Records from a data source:
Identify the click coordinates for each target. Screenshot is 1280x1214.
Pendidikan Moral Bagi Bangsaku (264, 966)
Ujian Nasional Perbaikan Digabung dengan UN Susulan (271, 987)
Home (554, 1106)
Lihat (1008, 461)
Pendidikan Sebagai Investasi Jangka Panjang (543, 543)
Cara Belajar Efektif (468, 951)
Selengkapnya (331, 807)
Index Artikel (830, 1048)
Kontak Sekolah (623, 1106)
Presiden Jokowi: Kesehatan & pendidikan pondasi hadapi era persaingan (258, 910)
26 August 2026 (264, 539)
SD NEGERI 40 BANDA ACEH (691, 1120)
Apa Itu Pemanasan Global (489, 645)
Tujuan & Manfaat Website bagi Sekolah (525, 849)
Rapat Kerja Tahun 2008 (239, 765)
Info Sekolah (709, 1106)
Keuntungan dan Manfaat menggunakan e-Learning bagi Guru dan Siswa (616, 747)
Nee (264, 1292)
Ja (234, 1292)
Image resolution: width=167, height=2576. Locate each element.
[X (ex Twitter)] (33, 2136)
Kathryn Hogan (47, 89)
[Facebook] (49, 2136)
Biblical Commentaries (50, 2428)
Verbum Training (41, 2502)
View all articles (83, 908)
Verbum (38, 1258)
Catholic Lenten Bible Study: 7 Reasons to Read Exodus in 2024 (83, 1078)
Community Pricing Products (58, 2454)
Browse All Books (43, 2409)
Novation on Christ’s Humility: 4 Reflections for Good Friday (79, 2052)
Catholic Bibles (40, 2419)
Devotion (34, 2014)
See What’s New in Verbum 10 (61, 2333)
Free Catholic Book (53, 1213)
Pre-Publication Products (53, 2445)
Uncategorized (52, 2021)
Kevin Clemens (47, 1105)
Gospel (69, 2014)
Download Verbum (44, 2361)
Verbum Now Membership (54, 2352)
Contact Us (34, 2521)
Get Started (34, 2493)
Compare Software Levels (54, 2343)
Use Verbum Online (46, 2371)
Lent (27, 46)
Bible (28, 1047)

### [What you will do]
Could you restate, word for word, every line from the one containing "Gospel (69, 2014)" through the last line of the records above, and nothing more?

### [Reply]
Gospel (69, 2014)
Download Verbum (44, 2361)
Verbum Now Membership (54, 2352)
Contact Us (34, 2521)
Get Started (34, 2493)
Compare Software Levels (54, 2343)
Use Verbum Online (46, 2371)
Lent (27, 46)
Bible (28, 1047)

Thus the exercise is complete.